STEVIE WONDER - INNERVISIONS (1973)

The Quincy Public Library had a neighborhood library on wheels called the Bookmobile. Not only did the Bookmobile come stocked with literary treasures but there was also a vinyl selection where you could check out the latest hits - literally. I would stuff multiple disks into one cover sleeve and check them out on my library card as one. I ended up with several LPs in their tighty whities because I had to sacrifice their original record cover sleeves. This is how I remember Innervisions - an album with no cover.

People don't think about Vietnam as being part of the 70s. Woodstock and dissent was a 60s problem.

As a ten-year-old in Boston. I was raised by television. After coming home from school, my sisters and I would catch an episode of All In The Family, before Walter Cronkite would give the daily update on the Vietnam death count. Tensions were building around the talk of the desegregating the Boston School System. I didn't understand any of it. I had a crush on Diana Ross.

Donny Osmond and Michael Jackson were something special. They were practically the same age as me. There was also this blind kid named Stevie Wonder. They would escort him to his piano right there on TV. This was the day of AM Gold. He would sing these beautiful songs like, My Cherie Amour.

Successful pop hits laced with dodgy subjects have dotted the Billboard skyline since the advent of the phonograph needle. Songs about inner city life first appeared on my radar with Elvis Presley's In The Ghetto and Isaac Hayes' The Theme From Shaft but things took a darker more mysterious tone when Curtis Mayfield started singing to me that some junkie named Freddie was dead. Prime time television added a sterilized look into Jimmy Walker's Good Times world of temporary lay offs and easy credit rip offs.

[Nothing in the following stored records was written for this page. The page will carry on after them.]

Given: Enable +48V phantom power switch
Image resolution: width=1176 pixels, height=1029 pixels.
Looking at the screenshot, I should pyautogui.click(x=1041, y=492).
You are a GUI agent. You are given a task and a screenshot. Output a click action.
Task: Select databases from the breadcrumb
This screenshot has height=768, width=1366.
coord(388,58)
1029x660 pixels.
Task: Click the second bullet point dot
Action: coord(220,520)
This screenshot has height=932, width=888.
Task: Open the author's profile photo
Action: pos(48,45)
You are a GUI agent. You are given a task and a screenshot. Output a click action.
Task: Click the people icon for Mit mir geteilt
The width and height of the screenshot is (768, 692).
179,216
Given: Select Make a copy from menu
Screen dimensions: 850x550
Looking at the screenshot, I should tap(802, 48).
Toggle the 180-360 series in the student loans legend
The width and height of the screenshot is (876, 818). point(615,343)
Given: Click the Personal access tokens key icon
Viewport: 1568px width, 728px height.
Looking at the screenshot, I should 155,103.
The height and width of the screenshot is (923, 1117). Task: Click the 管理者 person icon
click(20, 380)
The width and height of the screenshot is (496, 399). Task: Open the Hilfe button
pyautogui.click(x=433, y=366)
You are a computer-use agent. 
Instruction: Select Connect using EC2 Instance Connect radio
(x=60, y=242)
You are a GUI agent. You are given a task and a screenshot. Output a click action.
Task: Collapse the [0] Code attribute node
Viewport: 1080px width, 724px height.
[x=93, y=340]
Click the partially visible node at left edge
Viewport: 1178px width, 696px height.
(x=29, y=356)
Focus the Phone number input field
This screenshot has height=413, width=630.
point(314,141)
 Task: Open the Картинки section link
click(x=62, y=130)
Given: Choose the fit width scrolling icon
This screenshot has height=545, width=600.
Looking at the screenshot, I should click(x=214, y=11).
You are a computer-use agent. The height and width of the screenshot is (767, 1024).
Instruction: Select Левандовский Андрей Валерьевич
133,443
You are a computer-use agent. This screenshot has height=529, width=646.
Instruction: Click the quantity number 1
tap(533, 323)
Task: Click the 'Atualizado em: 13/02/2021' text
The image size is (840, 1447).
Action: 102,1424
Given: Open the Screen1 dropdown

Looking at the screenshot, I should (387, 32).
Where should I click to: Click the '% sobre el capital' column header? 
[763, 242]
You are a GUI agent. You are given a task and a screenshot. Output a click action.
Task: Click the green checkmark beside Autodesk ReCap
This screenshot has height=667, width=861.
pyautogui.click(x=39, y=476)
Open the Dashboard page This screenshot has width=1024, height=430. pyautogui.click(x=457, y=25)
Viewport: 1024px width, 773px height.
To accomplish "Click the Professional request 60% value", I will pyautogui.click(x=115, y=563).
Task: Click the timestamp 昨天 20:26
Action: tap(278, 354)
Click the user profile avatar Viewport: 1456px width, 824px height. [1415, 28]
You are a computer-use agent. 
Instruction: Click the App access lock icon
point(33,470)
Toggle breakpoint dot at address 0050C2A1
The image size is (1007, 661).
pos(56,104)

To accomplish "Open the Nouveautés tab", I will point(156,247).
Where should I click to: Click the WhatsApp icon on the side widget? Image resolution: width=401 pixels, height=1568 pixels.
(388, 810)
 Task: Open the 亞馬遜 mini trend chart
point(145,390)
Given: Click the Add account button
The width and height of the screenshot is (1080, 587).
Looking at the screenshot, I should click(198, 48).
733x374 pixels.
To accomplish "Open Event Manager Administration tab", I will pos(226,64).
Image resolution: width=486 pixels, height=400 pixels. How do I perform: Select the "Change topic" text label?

It wasn't long before we had a stereo system in our house to replace the record player. This one had AM-FM-Shortwave with a built in 8-Track player. The turntable sat upon it as a seperate unit. The best part was ovesized earmuff headphones. It wasn't long before it ended up in my bedroom. On Sunday morning the Boston AM stations would switch over to simulcasts of Catholic Mass. This is how I discovered the devil's music - FM radio. This was the dichotomy of Innervisions



Innervisions hit the airwaves in the fall of 1973 but the singles kept coming strong well into 1974. The Living For The City AM edit that blasted out of my transistor radio while I raked the leaves in my back yard that fall transported me to those four walls in Mississippi. It was the unedited FM cut I heard while lying on my bed one early Sunday, headphones intact, that rattled my cage. There were sirens and a cops and robbers dialogue right out of a movie and then it happened. Stevie Wonder - the clean-cut blind kid that I lumped together with Donny and Michael - said it. It was the word that I heard in the schoolyard on a daily basis in my all white neighborhood. He said, nigger. A seismic shift took place. Music is not just about A-B-C's and one bad apples. It's about something bigger than all of us. It could be anything. It was more real than anything Cronkite could ever say to me. It was my daily news and my teacher all wrapped into one. I was shocked into a new dimension.

The hits kept rolling out. Don't You Worry 'Bout A Thing and Higher Ground became AM staples while the album's deeper cuts like Golden Lady became common on the devil's FM dial.

The coverless LP shared rotation with K-Tel's I Believe In Music.